• Task details:
Reproduce all of the records below verbatim, keeping every line and character unchanged.

▬▬▬

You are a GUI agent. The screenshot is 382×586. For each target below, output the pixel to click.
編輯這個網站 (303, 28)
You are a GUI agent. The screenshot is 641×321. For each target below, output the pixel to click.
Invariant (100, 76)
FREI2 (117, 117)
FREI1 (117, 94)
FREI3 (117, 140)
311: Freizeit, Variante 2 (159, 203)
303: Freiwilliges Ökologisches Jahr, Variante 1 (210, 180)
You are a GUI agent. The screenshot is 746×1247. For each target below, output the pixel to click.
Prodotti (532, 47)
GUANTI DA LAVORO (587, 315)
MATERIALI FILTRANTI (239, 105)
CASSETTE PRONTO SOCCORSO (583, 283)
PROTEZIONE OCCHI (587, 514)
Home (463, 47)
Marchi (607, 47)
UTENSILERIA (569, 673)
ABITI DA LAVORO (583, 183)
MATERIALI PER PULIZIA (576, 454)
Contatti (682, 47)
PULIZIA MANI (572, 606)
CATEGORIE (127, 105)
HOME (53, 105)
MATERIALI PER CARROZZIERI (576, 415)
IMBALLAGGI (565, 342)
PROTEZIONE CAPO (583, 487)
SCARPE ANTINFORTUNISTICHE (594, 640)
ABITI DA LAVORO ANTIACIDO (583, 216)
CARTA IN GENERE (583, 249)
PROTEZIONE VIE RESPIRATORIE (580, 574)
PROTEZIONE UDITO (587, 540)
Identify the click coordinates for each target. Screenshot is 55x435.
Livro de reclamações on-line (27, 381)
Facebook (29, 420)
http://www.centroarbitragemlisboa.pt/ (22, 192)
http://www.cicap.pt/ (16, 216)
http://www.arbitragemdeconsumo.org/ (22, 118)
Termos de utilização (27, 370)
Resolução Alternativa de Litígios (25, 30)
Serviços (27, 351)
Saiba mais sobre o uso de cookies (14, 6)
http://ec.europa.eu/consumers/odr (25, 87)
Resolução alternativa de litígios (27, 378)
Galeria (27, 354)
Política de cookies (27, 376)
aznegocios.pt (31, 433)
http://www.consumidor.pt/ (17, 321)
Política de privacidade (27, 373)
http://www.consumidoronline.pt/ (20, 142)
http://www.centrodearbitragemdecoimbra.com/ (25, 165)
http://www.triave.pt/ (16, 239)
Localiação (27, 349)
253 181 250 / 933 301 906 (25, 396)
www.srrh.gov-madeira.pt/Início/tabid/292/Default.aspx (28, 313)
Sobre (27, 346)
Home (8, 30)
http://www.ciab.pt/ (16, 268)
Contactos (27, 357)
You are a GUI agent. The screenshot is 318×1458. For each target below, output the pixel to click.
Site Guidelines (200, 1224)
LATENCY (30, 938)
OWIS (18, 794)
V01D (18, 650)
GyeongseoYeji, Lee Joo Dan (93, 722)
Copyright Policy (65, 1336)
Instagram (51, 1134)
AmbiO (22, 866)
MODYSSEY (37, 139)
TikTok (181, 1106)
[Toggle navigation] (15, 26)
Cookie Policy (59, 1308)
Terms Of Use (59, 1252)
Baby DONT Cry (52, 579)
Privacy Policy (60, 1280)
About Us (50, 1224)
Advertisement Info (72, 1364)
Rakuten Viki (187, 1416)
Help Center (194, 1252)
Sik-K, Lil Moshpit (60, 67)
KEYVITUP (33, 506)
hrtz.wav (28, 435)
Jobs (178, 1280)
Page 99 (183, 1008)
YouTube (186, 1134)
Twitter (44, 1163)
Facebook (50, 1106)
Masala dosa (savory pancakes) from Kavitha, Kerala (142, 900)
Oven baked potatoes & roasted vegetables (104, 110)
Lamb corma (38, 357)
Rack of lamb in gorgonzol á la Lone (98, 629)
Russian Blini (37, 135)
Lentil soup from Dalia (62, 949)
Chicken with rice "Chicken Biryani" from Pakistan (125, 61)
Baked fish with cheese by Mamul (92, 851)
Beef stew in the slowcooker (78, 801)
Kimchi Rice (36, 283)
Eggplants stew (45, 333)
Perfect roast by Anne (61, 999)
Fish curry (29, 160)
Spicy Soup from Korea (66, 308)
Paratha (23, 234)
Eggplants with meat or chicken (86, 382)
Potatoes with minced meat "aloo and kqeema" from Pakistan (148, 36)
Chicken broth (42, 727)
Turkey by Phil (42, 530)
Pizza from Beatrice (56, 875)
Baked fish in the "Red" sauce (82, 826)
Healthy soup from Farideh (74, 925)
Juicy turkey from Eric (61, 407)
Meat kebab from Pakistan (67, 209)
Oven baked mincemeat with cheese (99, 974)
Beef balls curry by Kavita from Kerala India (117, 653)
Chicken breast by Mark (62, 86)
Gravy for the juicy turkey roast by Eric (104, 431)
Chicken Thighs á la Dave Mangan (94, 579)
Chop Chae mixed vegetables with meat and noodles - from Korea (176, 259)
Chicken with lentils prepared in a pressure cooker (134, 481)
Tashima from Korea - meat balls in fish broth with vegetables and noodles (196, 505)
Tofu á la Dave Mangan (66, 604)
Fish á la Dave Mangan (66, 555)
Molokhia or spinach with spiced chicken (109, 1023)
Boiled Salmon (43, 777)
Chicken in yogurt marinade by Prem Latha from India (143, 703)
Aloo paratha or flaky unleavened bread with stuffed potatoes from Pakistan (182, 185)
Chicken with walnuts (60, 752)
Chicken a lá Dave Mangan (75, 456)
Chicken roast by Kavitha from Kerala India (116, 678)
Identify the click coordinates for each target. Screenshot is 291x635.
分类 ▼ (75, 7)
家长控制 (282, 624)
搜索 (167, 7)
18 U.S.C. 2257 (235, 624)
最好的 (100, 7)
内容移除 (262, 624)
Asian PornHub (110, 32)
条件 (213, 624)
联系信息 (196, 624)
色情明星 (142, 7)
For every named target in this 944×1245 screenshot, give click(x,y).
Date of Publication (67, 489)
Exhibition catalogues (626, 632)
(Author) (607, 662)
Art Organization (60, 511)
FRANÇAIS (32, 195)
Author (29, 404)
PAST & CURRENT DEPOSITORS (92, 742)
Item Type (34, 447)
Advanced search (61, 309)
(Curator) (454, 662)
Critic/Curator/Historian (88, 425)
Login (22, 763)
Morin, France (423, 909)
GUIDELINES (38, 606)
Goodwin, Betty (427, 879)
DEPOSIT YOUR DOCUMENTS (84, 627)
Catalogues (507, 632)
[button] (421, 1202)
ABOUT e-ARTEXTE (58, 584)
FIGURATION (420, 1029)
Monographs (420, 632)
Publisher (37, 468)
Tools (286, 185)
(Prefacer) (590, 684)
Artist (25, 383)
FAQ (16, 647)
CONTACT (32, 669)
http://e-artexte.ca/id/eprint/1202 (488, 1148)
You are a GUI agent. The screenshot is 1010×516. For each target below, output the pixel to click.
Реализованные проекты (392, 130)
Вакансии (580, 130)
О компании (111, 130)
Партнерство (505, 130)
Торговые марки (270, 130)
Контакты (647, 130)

▬▬▬

• Exercise output:
You are a GUI agent. The screenshot is 382×586. For each target below, output the pixel to click.
編輯這個網站 (303, 28)
You are a GUI agent. The screenshot is 641×321. For each target below, output the pixel to click.
Invariant (100, 76)
FREI2 (117, 117)
FREI1 (117, 94)
FREI3 (117, 140)
311: Freizeit, Variante 2 (159, 203)
303: Freiwilliges Ökologisches Jahr, Variante 1 (210, 180)
You are a GUI agent. The screenshot is 746×1247. For each target below, output the pixel to click.
Prodotti (532, 47)
GUANTI DA LAVORO (587, 315)
MATERIALI FILTRANTI (239, 105)
CASSETTE PRONTO SOCCORSO (583, 283)
PROTEZIONE OCCHI (587, 514)
Home (463, 47)
Marchi (607, 47)
UTENSILERIA (569, 673)
ABITI DA LAVORO (583, 183)
MATERIALI PER PULIZIA (576, 454)
Contatti (682, 47)
PULIZIA MANI (572, 606)
CATEGORIE (127, 105)
HOME (53, 105)
MATERIALI PER CARROZZIERI (576, 415)
IMBALLAGGI (565, 342)
PROTEZIONE CAPO (583, 487)
SCARPE ANTINFORTUNISTICHE (594, 640)
ABITI DA LAVORO ANTIACIDO (583, 216)
CARTA IN GENERE (583, 249)
PROTEZIONE VIE RESPIRATORIE (580, 574)
PROTEZIONE UDITO (587, 540)
Identify the click coordinates for each target. Screenshot is 55x435.
Livro de reclamações on-line (27, 381)
Facebook (29, 420)
http://www.centroarbitragemlisboa.pt/ (22, 192)
http://www.cicap.pt/ (16, 216)
http://www.arbitragemdeconsumo.org/ (22, 118)
Termos de utilização (27, 370)
Resolução Alternativa de Litígios (25, 30)
Serviços (27, 351)
Saiba mais sobre o uso de cookies (14, 6)
http://ec.europa.eu/consumers/odr (25, 87)
Resolução alternativa de litígios (27, 378)
Galeria (27, 354)
Política de cookies (27, 376)
aznegocios.pt (31, 433)
http://www.consumidor.pt/ (17, 321)
Política de privacidade (27, 373)
http://www.consumidoronline.pt/ (20, 142)
http://www.centrodearbitragemdecoimbra.com/ (25, 165)
http://www.triave.pt/ (16, 239)
Localiação (27, 349)
253 181 250 / 933 301 906 (25, 396)
www.srrh.gov-madeira.pt/Início/tabid/292/Default.aspx (28, 313)
Sobre (27, 346)
Home (8, 30)
http://www.ciab.pt/ (16, 268)
Contactos (27, 357)
You are a GUI agent. The screenshot is 318×1458. For each target below, output the pixel to click.
Site Guidelines (200, 1224)
LATENCY (30, 938)
OWIS (18, 794)
V01D (18, 650)
GyeongseoYeji, Lee Joo Dan (93, 722)
Copyright Policy (65, 1336)
Instagram (51, 1134)
AmbiO (22, 866)
MODYSSEY (37, 139)
TikTok (181, 1106)
[Toggle navigation] (15, 26)
Cookie Policy (59, 1308)
Terms Of Use (59, 1252)
Baby DONT Cry (52, 579)
Privacy Policy (60, 1280)
About Us (50, 1224)
Advertisement Info (72, 1364)
Rakuten Viki (187, 1416)
Help Center (194, 1252)
Sik-K, Lil Moshpit (60, 67)
KEYVITUP (33, 506)
hrtz.wav (28, 435)
Jobs (178, 1280)
Page 99 (183, 1008)
YouTube (186, 1134)
Twitter (44, 1163)
Facebook (50, 1106)
Masala dosa (savory pancakes) from Kavitha, Kerala (142, 900)
Oven baked potatoes & roasted vegetables (104, 110)
Lamb corma (38, 357)
Rack of lamb in gorgonzol á la Lone (98, 629)
Russian Blini (37, 135)
Lentil soup from Dalia (62, 949)
Chicken with rice "Chicken Biryani" from Pakistan (125, 61)
Baked fish with cheese by Mamul (92, 851)
Beef stew in the slowcooker (78, 801)
Kimchi Rice (36, 283)
Eggplants stew (45, 333)
Perfect roast by Anne (61, 999)
Fish curry (29, 160)
Spicy Soup from Korea (66, 308)
Paratha (23, 234)
Eggplants with meat or chicken (86, 382)
Potatoes with minced meat "aloo and kqeema" from Pakistan (148, 36)
Chicken broth (42, 727)
Turkey by Phil (42, 530)
Pizza from Beatrice (56, 875)
Baked fish in the "Red" sauce (82, 826)
Healthy soup from Farideh (74, 925)
Juicy turkey from Eric (61, 407)
Meat kebab from Pakistan (67, 209)
Oven baked mincemeat with cheese (99, 974)
Beef balls curry by Kavita from Kerala India (117, 653)
Chicken breast by Mark (62, 86)
Gravy for the juicy turkey roast by Eric (104, 431)
Chicken Thighs á la Dave Mangan (94, 579)
Chop Chae mixed vegetables with meat and noodles - from Korea (176, 259)
Chicken with lentils prepared in a pressure cooker (134, 481)
Tashima from Korea - meat balls in fish broth with vegetables and noodles (196, 505)
Tofu á la Dave Mangan (66, 604)
Fish á la Dave Mangan (66, 555)
Molokhia or spinach with spiced chicken (109, 1023)
Boiled Salmon (43, 777)
Chicken in yogurt marinade by Prem Latha from India (143, 703)
Aloo paratha or flaky unleavened bread with stuffed potatoes from Pakistan (182, 185)
Chicken with walnuts (60, 752)
Chicken a lá Dave Mangan (75, 456)
Chicken roast by Kavitha from Kerala India (116, 678)
Identify the click coordinates for each target. Screenshot is 291x635.
分类 ▼ (75, 7)
家长控制 (282, 624)
搜索 (167, 7)
18 U.S.C. 2257 (235, 624)
最好的 (100, 7)
内容移除 (262, 624)
Asian PornHub (110, 32)
条件 (213, 624)
联系信息 (196, 624)
色情明星 (142, 7)
For every named target in this 944×1245 screenshot, give click(x,y).
Date of Publication (67, 489)
Exhibition catalogues (626, 632)
(Author) (607, 662)
Art Organization (60, 511)
FRANÇAIS (32, 195)
Author (29, 404)
PAST & CURRENT DEPOSITORS (92, 742)
Item Type (34, 447)
Advanced search (61, 309)
(Curator) (454, 662)
Critic/Curator/Historian (88, 425)
Login (22, 763)
Morin, France (423, 909)
GUIDELINES (38, 606)
Goodwin, Betty (427, 879)
DEPOSIT YOUR DOCUMENTS (84, 627)
Catalogues (507, 632)
[button] (421, 1202)
ABOUT e-ARTEXTE (58, 584)
FIGURATION (420, 1029)
Monographs (420, 632)
Publisher (37, 468)
Tools (286, 185)
(Prefacer) (590, 684)
Artist (25, 383)
FAQ (16, 647)
CONTACT (32, 669)
http://e-artexte.ca/id/eprint/1202 (488, 1148)
You are a GUI agent. The screenshot is 1010×516. For each target below, output the pixel to click.
Реализованные проекты (392, 130)
Вакансии (580, 130)
О компании (111, 130)
Партнерство (505, 130)
Торговые марки (270, 130)
Контакты (647, 130)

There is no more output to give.